* _What is expected_
Under this line are the records; write out word for word the part that begins at the line containing "You are a computer-use" and ends at the line containing "Instruction: Open hamburger", and no more.

* _Available records_
--------

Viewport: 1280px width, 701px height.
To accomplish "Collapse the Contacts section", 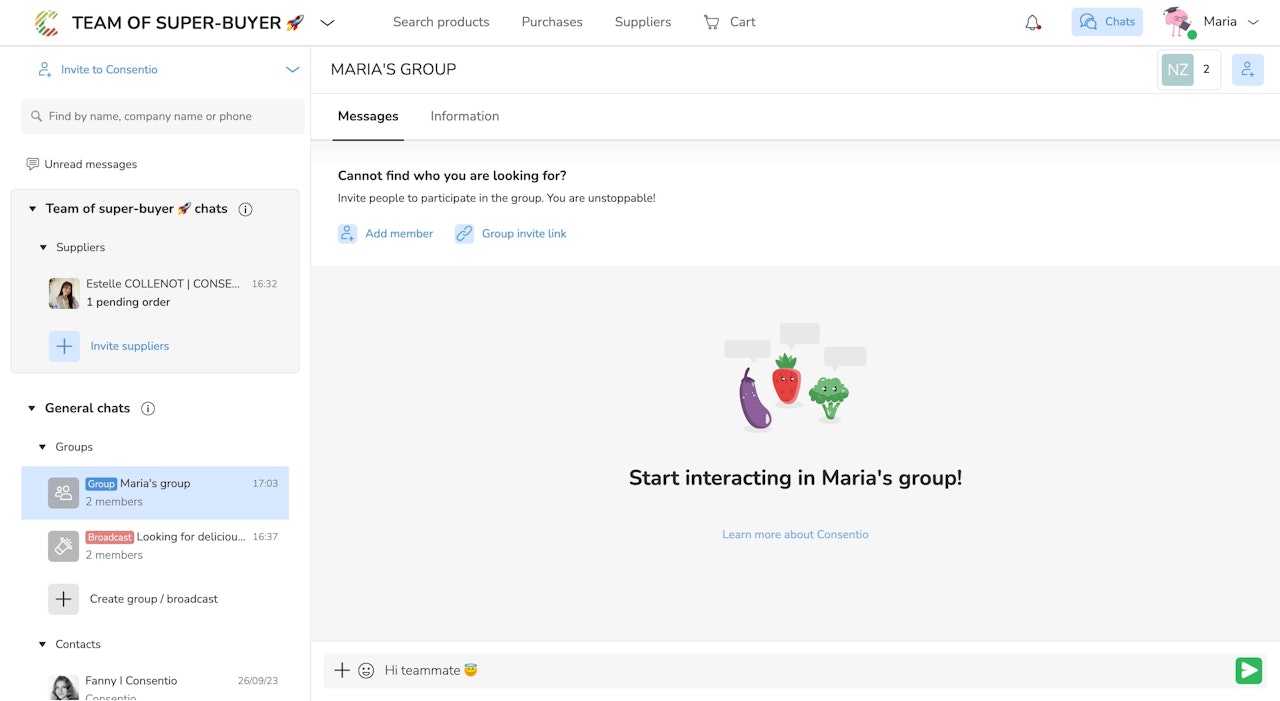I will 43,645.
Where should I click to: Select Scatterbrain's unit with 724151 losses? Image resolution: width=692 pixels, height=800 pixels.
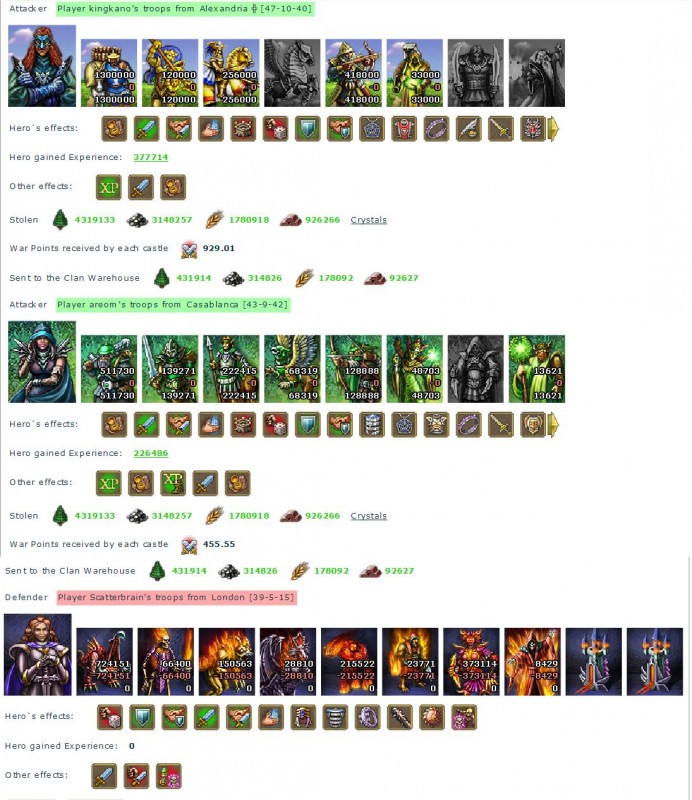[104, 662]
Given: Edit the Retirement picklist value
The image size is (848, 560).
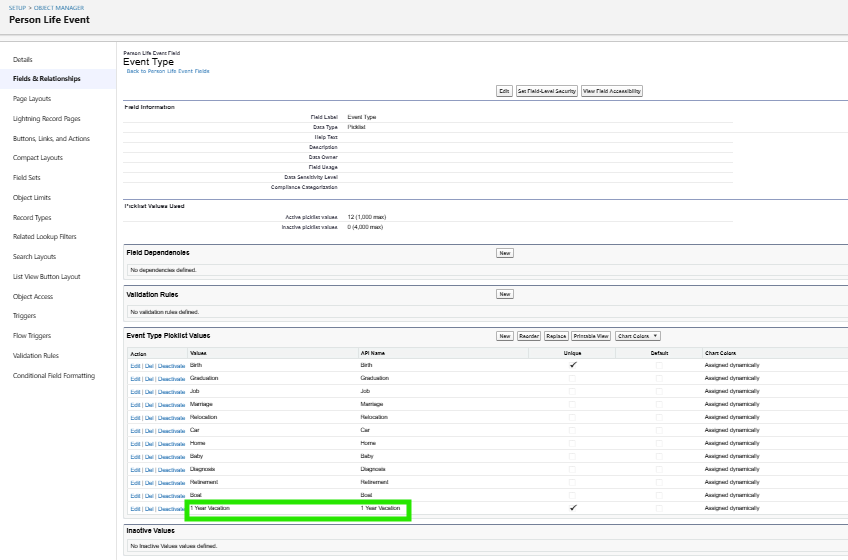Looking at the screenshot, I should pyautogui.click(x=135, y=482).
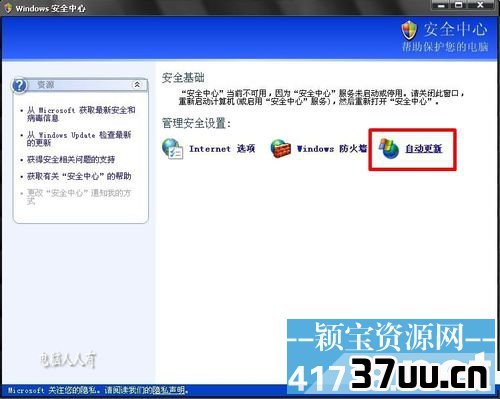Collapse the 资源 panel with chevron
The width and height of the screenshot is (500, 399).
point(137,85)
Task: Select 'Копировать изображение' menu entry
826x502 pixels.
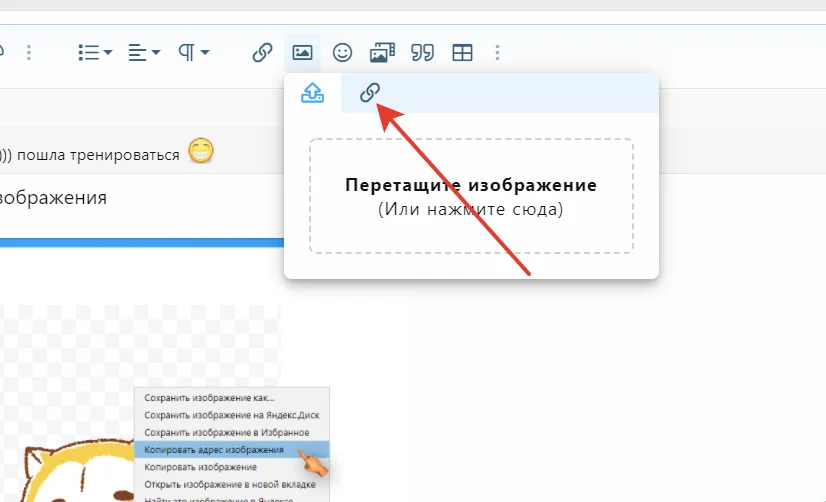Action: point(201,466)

--------

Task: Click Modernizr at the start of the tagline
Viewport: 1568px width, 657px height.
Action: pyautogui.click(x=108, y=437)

--------

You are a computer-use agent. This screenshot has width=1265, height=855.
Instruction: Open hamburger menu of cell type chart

--------

* _Response box_
You are a computer-use agent. This screenshot has width=1265, height=855.
Instruction: Open hamburger menu of cell type chart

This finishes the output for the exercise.